Extracted material:
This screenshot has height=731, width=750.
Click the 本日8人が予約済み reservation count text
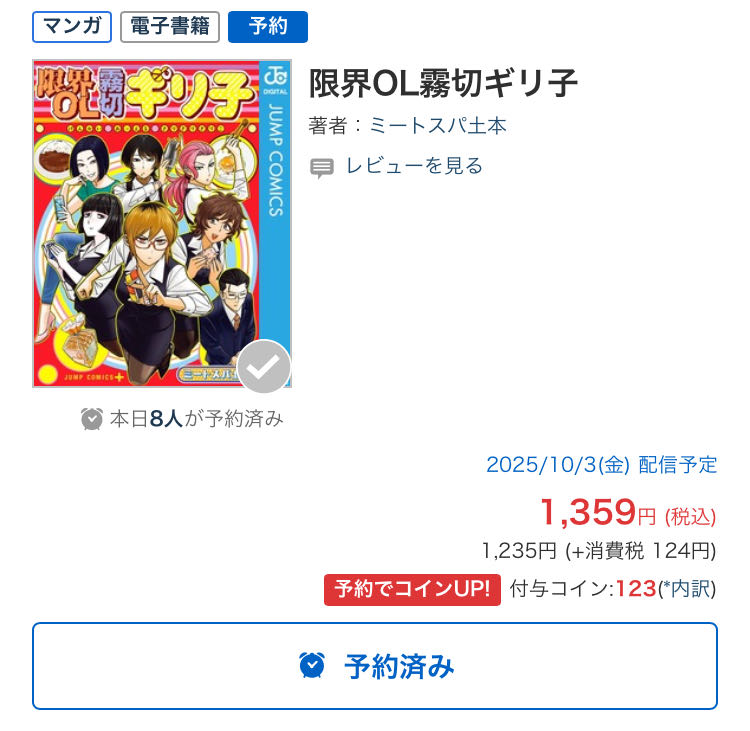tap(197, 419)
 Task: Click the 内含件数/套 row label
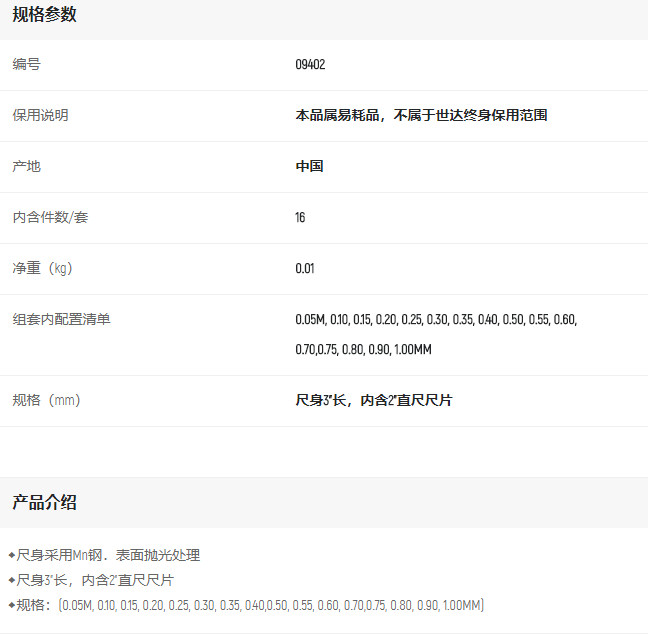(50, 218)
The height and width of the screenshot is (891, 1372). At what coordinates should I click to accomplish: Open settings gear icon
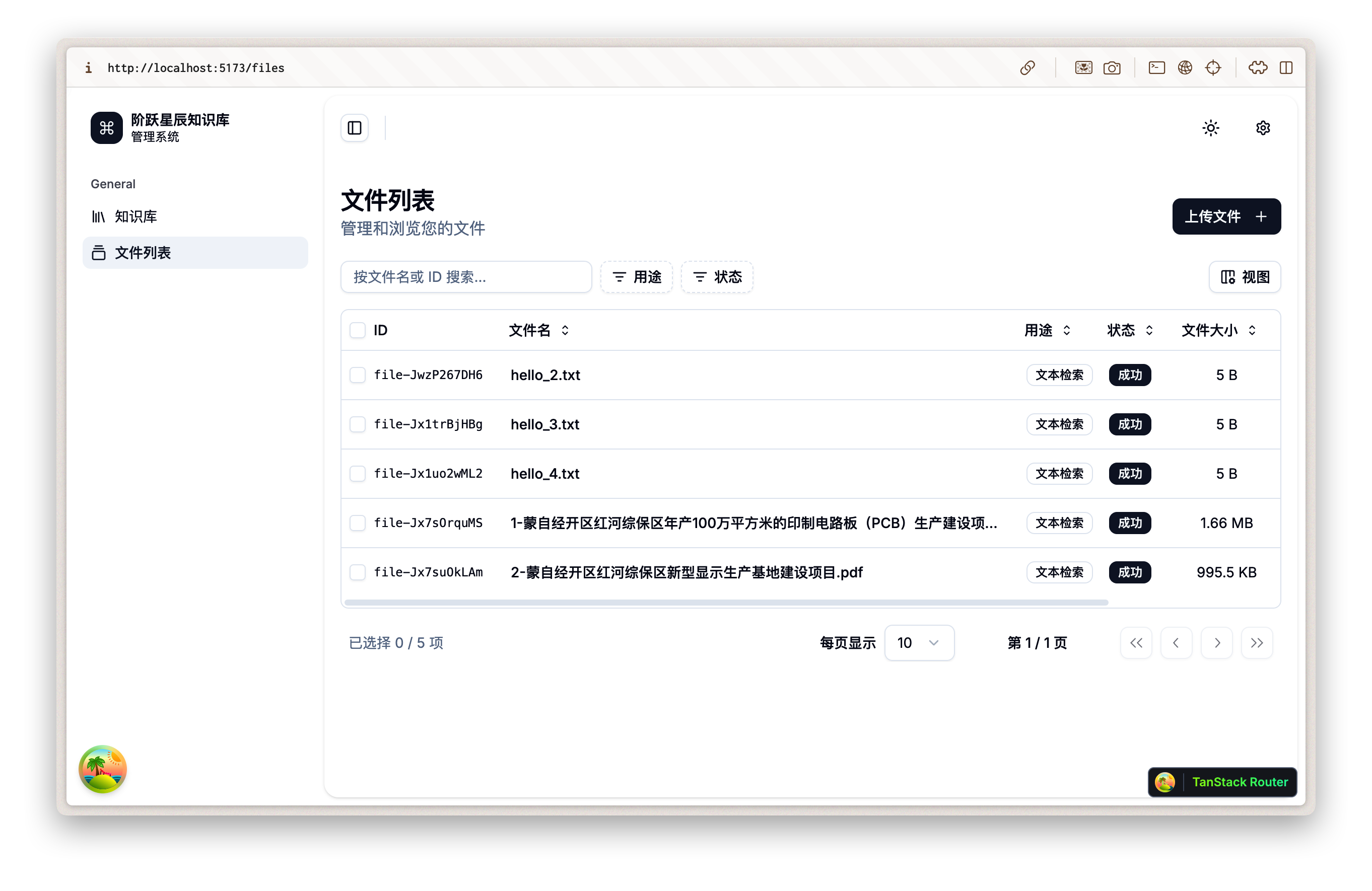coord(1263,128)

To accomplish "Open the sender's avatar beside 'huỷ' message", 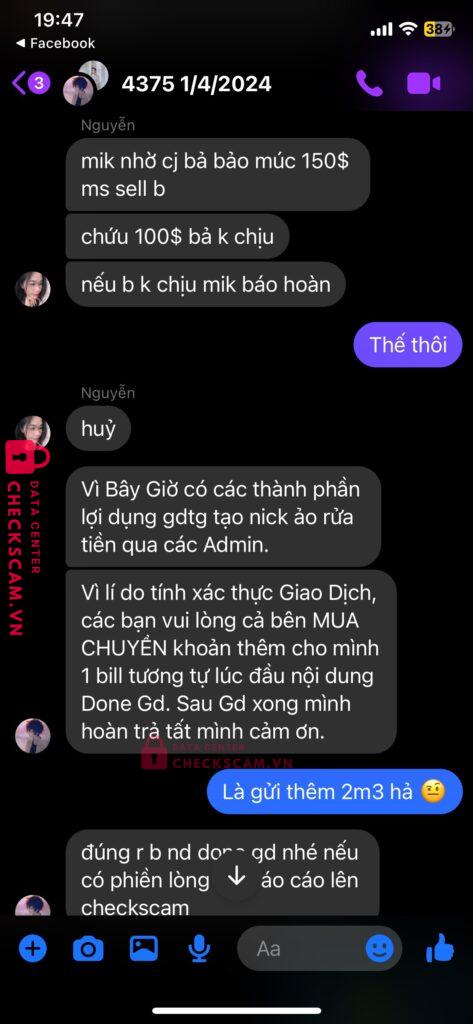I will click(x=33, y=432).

==

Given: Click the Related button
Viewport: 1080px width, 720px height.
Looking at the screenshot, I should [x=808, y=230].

Stated goal: Reproduce the records above word for word, from the line containing "Given: Click the Related button" through the line containing "Looking at the".

Solution to this task:
Given: Click the Related button
Viewport: 1080px width, 720px height.
Looking at the screenshot, I should [x=808, y=230].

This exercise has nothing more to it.